Taalas, a 25-person team mostly out of Tenstorrent, decided to skip that problem entirely. They took Llama 3.1 8B and literally baked its weights into the transistors of a custom chip. There is no separate memory. The model and the silicon are the same thing. Their first chip, HC1, runs on TSMC 6nm with 53 billion transistors, draws about 200 watts per card, and pushes 17,000 tokens per second on Llama 8B. For context, Cerebras does around 2,000 on the same model, Groq sits at 600, and a single Nvidia B200 delivers roughly 3.5x less throughput at comparable power. You can actually try it yourself at chatjimmy.ai, and the speed is honestly startling when you see it in real time.
0.058s per 15,747 tockent. You blink SLOWER!
The obvious question is: if the model is frozen into the chip, what happens when a better model comes out? You can’t flash new weights onto this thing. That’s a real constraint, and Taalas doesn’t pretend otherwise. But the economics change the calculation. Printing a new version of the chip through TSMC takes about two months and costs roughly 1% of what training the model cost in the first place. On top of that, they kept support for LoRA adapters and variable context windows, so you can still fine-tune and adjust behavior without touching the base weights. It’s not as flexible as a GPU, but it’s far from a dead end.
Where this gets interesting is what it means for the people who actually pay inference bills. If you’re an API provider serving millions of requests, swapping a rack of B200s for a box of these cards could cut your costs by an order of magnitude. If you’re building voice agents or real-time applications where every millisecond of latency matters, single-digit response times without batching change what’s possible. And for entire regions where Nvidia hardware is priced out of reach, a chip that costs 20 times less to produce suddenly opens a door that was locked. Taalas says they’ll have a 20B reasoning model on HC1 by summer and a frontier-class model on second-generation silicon by winter. I keep thinking about the moment this approach hits the 70B+ range. That’s when things get really wild.
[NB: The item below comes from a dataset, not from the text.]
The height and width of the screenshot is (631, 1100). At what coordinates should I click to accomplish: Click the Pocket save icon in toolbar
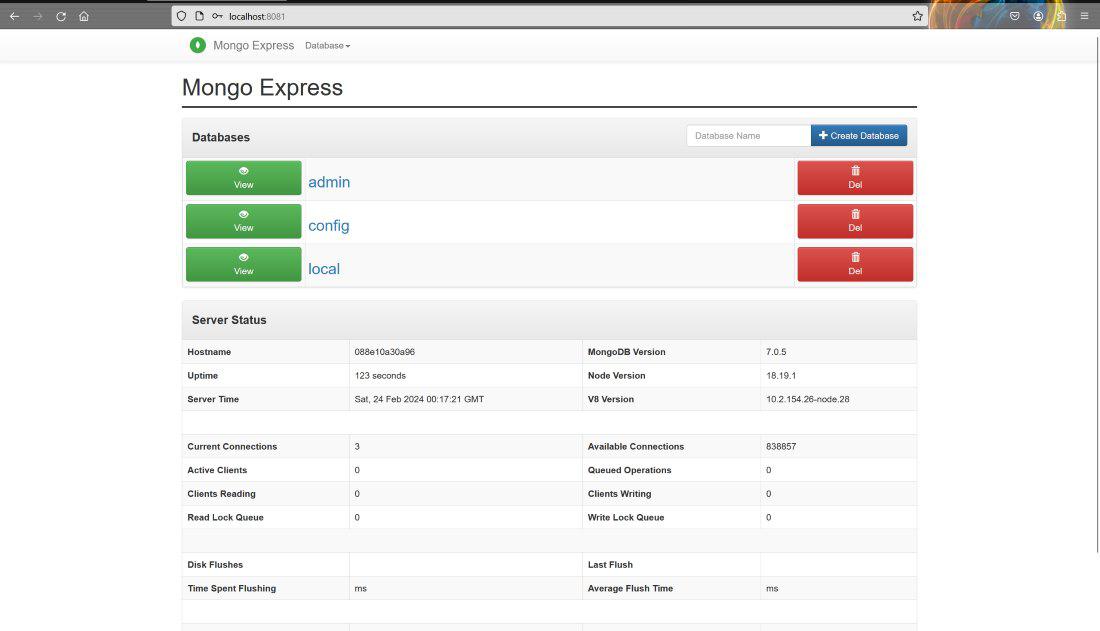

Interesting but over optimistic IMHO. 8x transistors for dataset set a limit for what can be implemented. 2-months cycle of production for TSMC - it’s actually their minimum for now, I mean really minimal production time right now for ANY price. But the idea is good, question is in outsourcing weights to some kind of ram, mean same architecture but on physical level weights are in ram . Or they have analogue design? It’ll be super trick)) And what scares me- it is a first disposable LLM.